How To Find Undervalued Stocks – Cheap Stocks

Investing in undervalued stocks has been the key to success for many winning investors. These hidden gems are never standing out in the crowd announcing that they are cheap. We use 4 key data points to help us filter through the mess and find potentially undervalued stocks.





Price to Book

Book value is a company’s total assets less it’s total liability’s. It is shown as a per share value. A book value ratio is relative to the share price. A stock that has a book value of 5 might be undervalued if it was trading at $1 per share, but not if it was trading at $10 per share. We use the Price to Book ratio which takes the share price into account. The Price to Book number is the stock price divided by the book value per share. The lower the better.

P/E Ratio

The P/E ratio represents the stock price to the company’s earnings. In general a low P/E ratio can be a sign that a stock is undervalued.
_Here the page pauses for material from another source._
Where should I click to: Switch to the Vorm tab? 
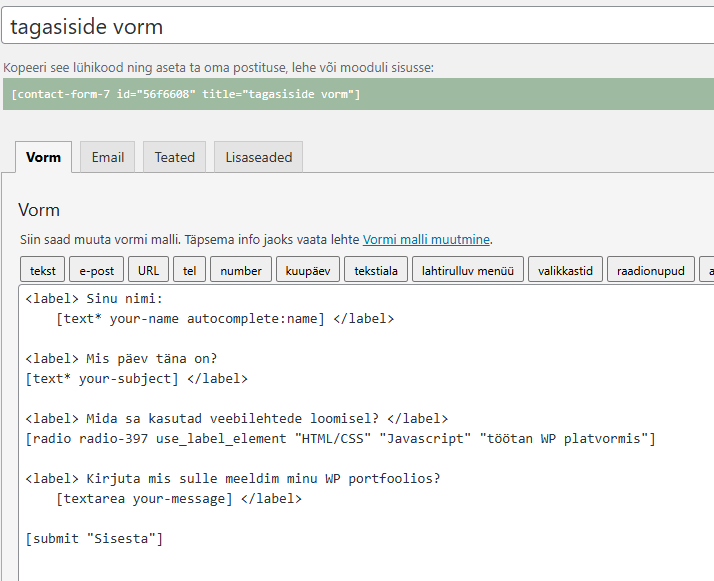[43, 157]
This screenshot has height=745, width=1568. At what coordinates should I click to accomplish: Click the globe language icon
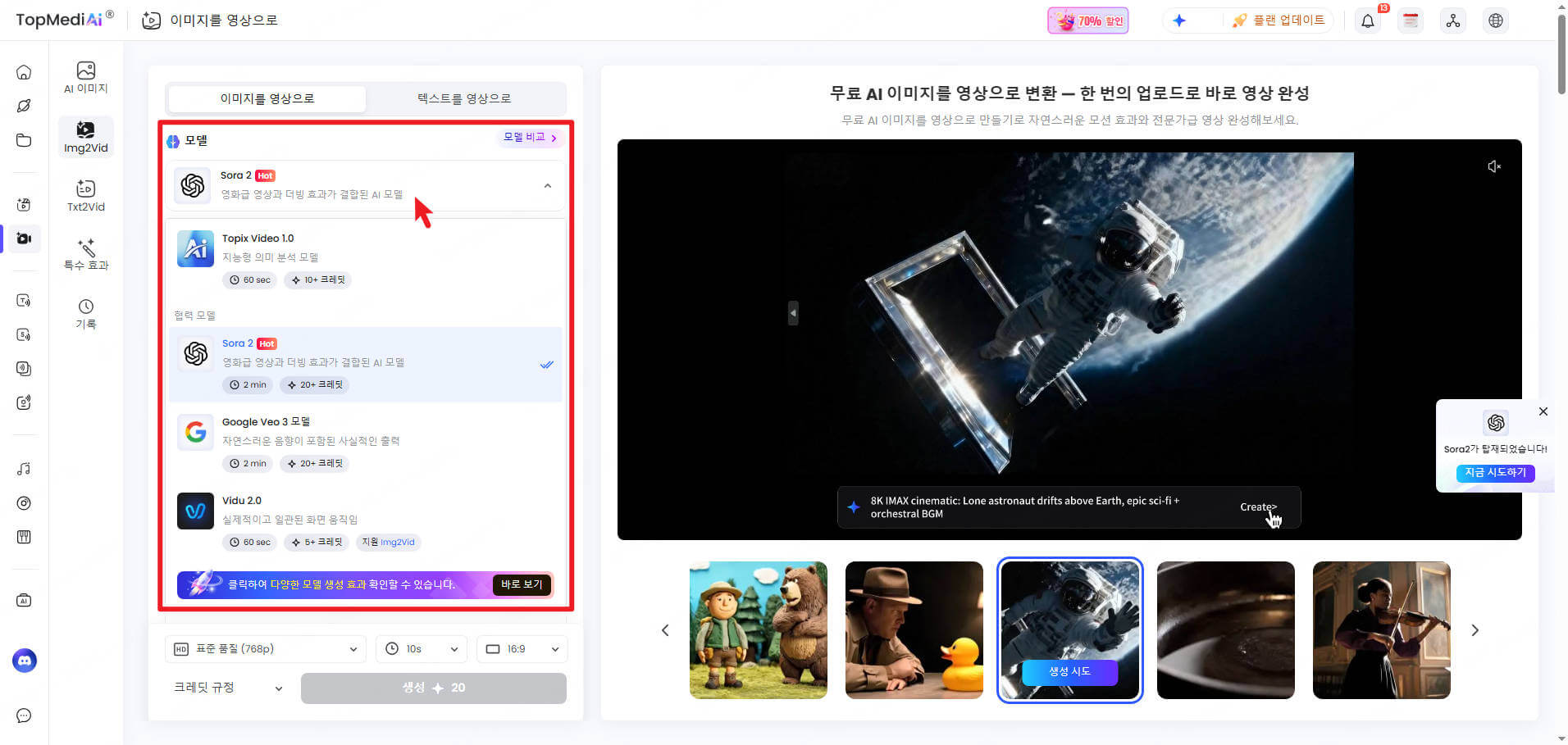[1495, 20]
The market average has traditionally been 15. Because P/E ratio’s vary depending on industry we don’t put a lot of weight on this ratio when calculating the value rating. It should be strongly considered when evaluating stocks in the same industry.

Current Ratio

Current ratio is simply the current assets divided by current liabilities. The higher this ratio is the better.

5 Year Net Income Growth Rate

Net income is pretty easy to understand. We want to invest in companies that have positive net income and are growing their income each year.

Using these data points we created a Top 100 undervalued stock list. The value rating is based on a 100 point scale.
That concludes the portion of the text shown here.